* **Task statement**
Copy the lines starting at the one that contains "Click the word новые" and ending at the one that contains "Click the bullet", swapping "Click" for "Tap" and leaving everything else unchanged.

* **Extracted information**
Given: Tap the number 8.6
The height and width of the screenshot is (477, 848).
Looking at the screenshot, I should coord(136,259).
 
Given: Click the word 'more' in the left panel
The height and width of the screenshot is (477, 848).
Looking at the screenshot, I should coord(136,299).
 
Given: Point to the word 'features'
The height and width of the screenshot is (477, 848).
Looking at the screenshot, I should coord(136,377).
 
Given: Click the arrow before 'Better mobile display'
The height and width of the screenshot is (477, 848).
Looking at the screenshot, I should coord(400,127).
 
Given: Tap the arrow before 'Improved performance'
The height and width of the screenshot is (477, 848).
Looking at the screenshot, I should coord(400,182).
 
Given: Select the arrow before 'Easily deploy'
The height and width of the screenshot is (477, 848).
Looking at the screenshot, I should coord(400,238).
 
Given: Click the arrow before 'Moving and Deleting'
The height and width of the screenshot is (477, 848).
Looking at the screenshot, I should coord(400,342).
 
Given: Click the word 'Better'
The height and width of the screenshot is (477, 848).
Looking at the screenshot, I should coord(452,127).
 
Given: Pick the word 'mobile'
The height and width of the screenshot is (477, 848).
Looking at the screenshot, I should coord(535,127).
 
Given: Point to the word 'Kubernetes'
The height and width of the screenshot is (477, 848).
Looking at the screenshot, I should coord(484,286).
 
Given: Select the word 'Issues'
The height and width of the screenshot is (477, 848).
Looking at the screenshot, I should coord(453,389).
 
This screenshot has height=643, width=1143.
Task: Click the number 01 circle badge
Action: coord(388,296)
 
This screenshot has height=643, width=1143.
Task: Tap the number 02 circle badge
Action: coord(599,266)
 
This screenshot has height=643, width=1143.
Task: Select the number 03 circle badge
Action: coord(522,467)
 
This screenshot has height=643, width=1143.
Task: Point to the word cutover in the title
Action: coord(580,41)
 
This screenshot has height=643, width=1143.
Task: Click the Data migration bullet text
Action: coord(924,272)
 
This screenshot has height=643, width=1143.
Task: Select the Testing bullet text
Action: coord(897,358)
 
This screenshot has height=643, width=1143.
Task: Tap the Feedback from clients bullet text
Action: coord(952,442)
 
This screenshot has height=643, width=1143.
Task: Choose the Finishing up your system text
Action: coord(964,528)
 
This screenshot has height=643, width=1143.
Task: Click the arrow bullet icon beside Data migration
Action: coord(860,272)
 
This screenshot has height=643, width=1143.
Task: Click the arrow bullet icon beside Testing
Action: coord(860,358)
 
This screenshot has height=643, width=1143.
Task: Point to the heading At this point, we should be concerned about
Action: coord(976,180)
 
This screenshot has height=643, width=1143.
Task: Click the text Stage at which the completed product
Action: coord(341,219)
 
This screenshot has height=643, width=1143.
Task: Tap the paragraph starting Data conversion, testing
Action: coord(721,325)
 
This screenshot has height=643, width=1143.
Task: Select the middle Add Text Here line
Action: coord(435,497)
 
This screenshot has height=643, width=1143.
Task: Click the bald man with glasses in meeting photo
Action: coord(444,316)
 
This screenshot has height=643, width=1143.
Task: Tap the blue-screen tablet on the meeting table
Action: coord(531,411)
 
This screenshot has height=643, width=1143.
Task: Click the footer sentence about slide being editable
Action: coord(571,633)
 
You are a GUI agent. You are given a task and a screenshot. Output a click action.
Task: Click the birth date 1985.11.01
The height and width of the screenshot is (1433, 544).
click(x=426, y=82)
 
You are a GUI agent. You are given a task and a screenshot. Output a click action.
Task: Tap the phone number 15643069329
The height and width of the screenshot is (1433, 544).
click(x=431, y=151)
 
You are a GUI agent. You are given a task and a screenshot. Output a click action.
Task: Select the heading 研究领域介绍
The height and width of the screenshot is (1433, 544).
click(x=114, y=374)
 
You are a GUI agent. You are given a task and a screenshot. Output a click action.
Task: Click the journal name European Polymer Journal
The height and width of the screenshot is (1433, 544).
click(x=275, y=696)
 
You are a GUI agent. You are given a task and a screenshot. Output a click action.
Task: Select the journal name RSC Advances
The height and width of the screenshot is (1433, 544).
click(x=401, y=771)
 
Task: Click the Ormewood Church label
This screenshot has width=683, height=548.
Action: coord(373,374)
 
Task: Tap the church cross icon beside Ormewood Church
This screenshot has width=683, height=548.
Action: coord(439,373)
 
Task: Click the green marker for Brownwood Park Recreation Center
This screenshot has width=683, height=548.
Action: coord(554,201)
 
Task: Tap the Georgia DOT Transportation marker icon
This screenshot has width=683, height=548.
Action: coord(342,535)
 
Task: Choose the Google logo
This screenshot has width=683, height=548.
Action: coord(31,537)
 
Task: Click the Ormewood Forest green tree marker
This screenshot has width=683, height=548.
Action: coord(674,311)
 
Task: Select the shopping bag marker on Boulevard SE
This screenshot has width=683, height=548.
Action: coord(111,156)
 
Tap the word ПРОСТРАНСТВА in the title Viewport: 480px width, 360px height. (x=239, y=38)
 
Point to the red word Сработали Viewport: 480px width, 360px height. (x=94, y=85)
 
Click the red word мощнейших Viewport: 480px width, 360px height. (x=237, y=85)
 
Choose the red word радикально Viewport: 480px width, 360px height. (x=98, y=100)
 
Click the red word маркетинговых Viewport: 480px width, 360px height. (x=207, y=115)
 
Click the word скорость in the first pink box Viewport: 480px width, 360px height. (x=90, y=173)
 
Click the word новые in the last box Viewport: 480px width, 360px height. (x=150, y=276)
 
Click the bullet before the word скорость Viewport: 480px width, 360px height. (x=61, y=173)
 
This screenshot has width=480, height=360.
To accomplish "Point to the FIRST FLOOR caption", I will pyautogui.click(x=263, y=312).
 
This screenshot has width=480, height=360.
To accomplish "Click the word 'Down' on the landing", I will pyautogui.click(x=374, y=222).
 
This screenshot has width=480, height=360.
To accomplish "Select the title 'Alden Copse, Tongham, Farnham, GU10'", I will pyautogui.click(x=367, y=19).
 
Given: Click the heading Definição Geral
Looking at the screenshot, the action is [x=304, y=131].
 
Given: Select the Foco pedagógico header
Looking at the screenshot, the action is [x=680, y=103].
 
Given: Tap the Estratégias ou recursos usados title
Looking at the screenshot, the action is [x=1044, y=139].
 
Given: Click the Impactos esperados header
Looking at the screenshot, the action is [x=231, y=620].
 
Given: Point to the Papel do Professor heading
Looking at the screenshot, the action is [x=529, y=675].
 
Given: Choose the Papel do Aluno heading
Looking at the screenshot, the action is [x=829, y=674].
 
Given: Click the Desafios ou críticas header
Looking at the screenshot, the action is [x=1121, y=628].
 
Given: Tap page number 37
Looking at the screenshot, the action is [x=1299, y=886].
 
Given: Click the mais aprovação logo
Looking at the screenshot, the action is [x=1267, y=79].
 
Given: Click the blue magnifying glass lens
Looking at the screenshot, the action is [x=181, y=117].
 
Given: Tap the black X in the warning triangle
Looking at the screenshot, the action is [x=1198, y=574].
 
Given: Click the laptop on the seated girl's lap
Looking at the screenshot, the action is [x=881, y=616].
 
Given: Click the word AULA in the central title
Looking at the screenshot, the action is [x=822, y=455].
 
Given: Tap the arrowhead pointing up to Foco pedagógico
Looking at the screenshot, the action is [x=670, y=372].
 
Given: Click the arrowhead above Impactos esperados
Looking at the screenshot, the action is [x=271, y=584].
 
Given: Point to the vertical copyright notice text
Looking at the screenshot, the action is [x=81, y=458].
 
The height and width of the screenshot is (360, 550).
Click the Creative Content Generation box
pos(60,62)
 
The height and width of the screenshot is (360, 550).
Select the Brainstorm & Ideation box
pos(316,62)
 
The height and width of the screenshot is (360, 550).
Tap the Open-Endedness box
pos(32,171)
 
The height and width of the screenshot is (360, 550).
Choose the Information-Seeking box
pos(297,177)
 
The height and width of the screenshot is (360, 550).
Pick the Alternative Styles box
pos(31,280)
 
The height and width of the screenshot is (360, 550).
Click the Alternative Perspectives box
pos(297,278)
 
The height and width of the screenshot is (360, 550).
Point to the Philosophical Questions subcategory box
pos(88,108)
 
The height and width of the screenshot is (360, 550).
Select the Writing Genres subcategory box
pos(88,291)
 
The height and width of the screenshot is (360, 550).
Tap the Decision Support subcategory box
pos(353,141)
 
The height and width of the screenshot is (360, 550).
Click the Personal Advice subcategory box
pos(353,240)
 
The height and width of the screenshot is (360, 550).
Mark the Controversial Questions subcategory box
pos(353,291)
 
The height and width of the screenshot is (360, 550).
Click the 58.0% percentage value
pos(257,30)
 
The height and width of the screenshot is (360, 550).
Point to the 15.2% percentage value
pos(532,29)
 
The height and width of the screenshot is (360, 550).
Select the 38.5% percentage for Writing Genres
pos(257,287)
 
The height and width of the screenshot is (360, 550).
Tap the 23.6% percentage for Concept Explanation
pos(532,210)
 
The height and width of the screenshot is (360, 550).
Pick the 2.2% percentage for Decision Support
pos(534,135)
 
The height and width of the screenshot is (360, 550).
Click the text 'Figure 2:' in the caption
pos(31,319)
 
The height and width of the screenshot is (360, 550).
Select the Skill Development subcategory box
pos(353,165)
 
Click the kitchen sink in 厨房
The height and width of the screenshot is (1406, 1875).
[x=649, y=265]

* **Task response**
Tap the word новые in the last box Viewport: 480px width, 360px height. (x=150, y=276)
 
Tap the bullet before the word скорость Viewport: 480px width, 360px height. (x=61, y=173)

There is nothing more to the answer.